Drainage projects in southwest Minnesota are on the list of recipients of a total $3.1 million in state grant funding, the Minnesota Board of Water and Soil Resources (BWSR) announced this week.

The Lyon County Soil and Water Conservation District, Yellow Medicine County, and Area II Minnesota River Basin Projects were among the local governments and organizations awarded Water Quality and Storage Program grants, BWSR said.

Lyon County SWCD Administrator John Biren said Thursday that the SWCD hadn’t yet received formal notification of a grant award from BWSR. But they had applied for grants on two different projects, on ditch systems in Lyon County, he said. One application would affect Judicial Ditch 12, and the other was for water retention structures on County Ditch 14.

In a news release, BWSR said the Water Quality and Storage Program focused on work that improves water quality, and helps make landscapes more resilient to severe weather events. Minnesota is getting more frequent and intense rainfall events, that can result in erosion, negative impacts to agriculture and infrastructure, and worse water quality, BWSR said.
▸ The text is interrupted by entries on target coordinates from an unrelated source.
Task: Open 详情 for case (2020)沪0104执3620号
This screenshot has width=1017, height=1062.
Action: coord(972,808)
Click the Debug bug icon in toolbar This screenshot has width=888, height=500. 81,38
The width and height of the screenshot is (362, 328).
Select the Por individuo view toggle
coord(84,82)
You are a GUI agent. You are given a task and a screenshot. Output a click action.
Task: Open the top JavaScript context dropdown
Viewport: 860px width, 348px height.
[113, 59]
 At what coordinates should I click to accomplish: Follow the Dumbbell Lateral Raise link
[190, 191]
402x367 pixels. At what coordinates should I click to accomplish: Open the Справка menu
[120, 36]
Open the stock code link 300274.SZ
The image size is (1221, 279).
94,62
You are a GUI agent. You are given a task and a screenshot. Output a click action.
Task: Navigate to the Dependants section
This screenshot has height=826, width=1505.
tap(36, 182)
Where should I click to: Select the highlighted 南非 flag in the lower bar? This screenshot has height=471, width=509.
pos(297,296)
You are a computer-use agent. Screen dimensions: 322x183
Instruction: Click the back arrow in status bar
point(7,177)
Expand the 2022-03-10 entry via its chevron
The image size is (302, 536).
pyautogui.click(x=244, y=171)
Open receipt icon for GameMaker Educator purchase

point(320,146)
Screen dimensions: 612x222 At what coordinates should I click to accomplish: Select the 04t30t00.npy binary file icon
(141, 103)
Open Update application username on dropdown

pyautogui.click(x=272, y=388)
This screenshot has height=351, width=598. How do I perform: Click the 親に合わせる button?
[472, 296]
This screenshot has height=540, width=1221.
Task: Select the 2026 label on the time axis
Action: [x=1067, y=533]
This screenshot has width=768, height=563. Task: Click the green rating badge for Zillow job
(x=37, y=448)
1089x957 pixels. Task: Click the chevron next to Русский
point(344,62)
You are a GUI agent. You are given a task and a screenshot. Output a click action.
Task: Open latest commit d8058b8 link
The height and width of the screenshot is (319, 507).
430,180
Water storage practices help slow or reduce the runoff from rain events. Water storage can take many forms, including construction of water retention structures and wetland restoration, BWSR said.

“Adding more water storage to Minnesota’s landscapes helps communities better prepare for flooding and the associated impacts to infrastructure and farming,” BWSR Executive Director John Jaschke said. “Selected projects are strategically located in areas of the state that are especially prone to erosion and flooding.”

Yellow Medicine County Planning and Zoning Administrator Chris Balfany said the project for which the county had applied for a water storage grant would build two retention ponds on the County Ditch 9 system.

In Lyon County, Biren said the SWCD had applied for grant funding for two different projects. One project would downsize a culvert on JD 1. The grant request for that project was over $55,000, Biren said.

Lyon County SWCD’s second grant request was for a project that included building five structures in the CD 14 system, including water and sediment control basins, Biren said. The estimated construction cost for that project was over $961,000, he said.

The Water Quality and Storage Program was created through state legislation in 2021. In 2023, the Minnesota Legislature appropriated an additional $17 million for the Water Quality and Storage Program from the general fund. Last fall, the program received $21 million in Regional Conservation Partnership Program support from the USDA’s Natural Resources Conservation Service, BWSR said.

In a news released, BWSR said it is monitoring ongoing actions and potential disruptions to the federal funds that support the Water Quality and Storage Program. However, the recent $3.1 million batch of grants was supported only by state funding sources, BWSR said.